There is an opinion that the individual persons’ tax status is determined either according to RF tax code or according to the intergovernmental agreements in order to avoid the double taxation that is in priority to the national legislation. According to these agreements, the individual person’s tax status is determined not only by his stay on the territory of a foreign state, but also by citizenship, presence of constant habitation, registration place, etc.

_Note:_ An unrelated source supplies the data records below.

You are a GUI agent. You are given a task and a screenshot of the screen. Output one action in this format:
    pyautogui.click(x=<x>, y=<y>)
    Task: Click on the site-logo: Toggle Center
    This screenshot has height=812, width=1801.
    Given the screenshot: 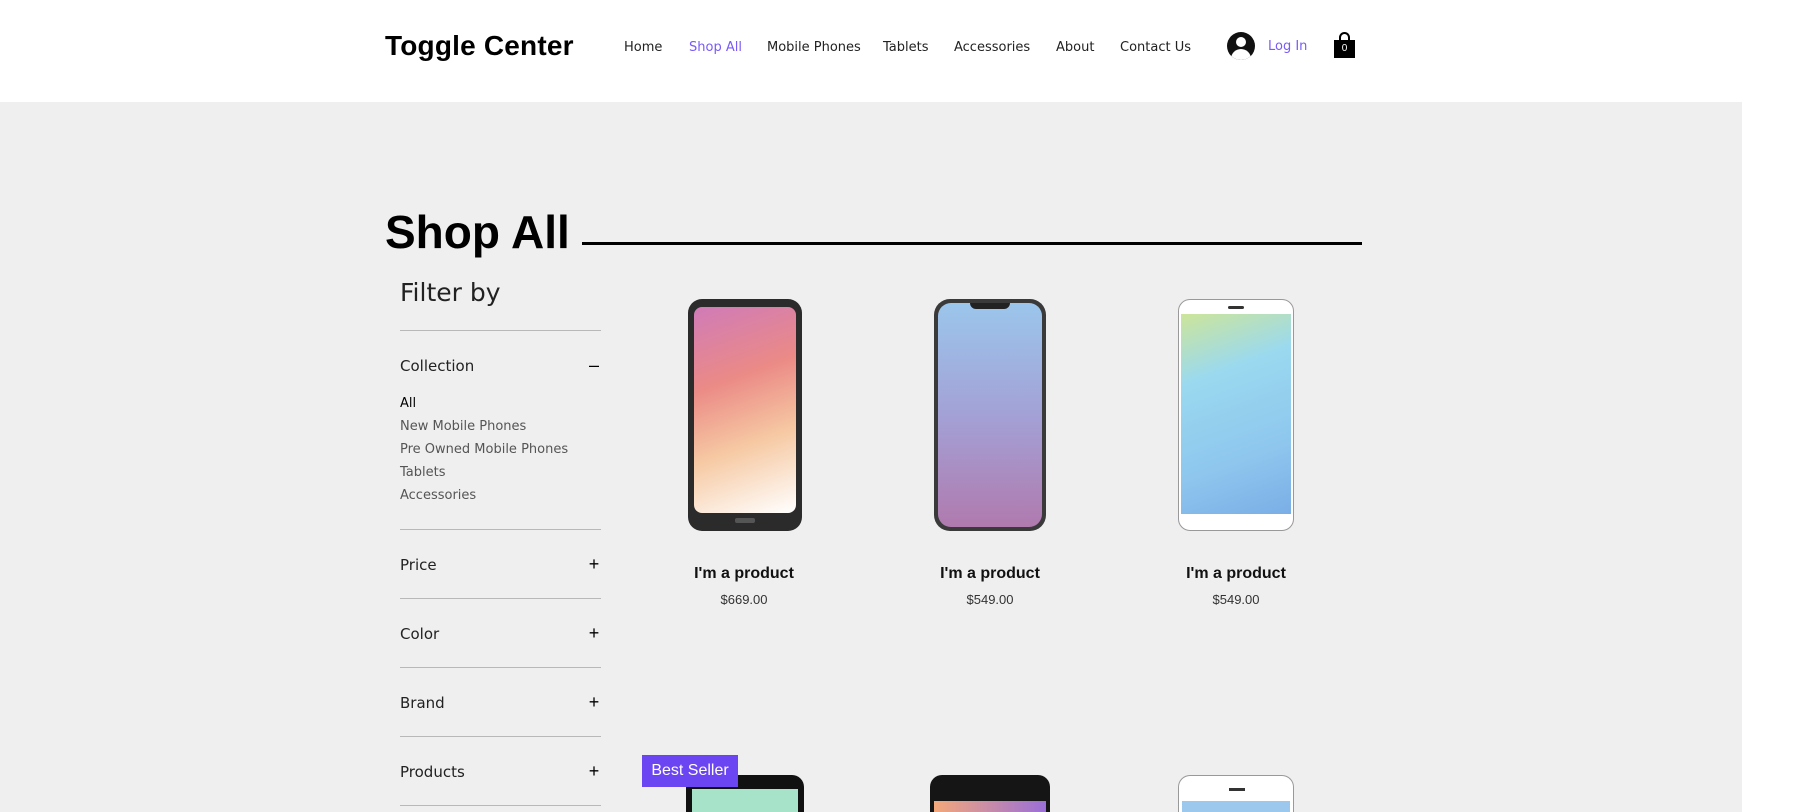 What is the action you would take?
    pyautogui.click(x=480, y=46)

So, the Russian organizations representative office employees abroad remain the tax residents of RF, regardless of time of their actual stay out the state. This conclusion is wrong. Applying the standards of the agreements to avoid double taxation it is worth taking into consideration the following aspects. RF regulations of the international contracts (agreements) with foreign states about double taxation avoidance, establishing reference criteria of individual persons to the resident status of one of the agreed states, are applied only in cases when any individual person is determined as tax resident accordingly to the internal legislation of each agreed state simultaneously in these both states; in other words, in cases of double residence. As the individual person stay on RF territory less than 183 days during 12 months without a break, according to the paragraph 2, section 207 of RF tax code are not determined as RF tax residents, so, the double residence problem of the individual person doesn’t occur. Clearly, there is no need to apply these agreements to avoid double taxation (the letter of the Russian Ministry of Finance № 03-05-01-04/254 dated August, 31, 2006).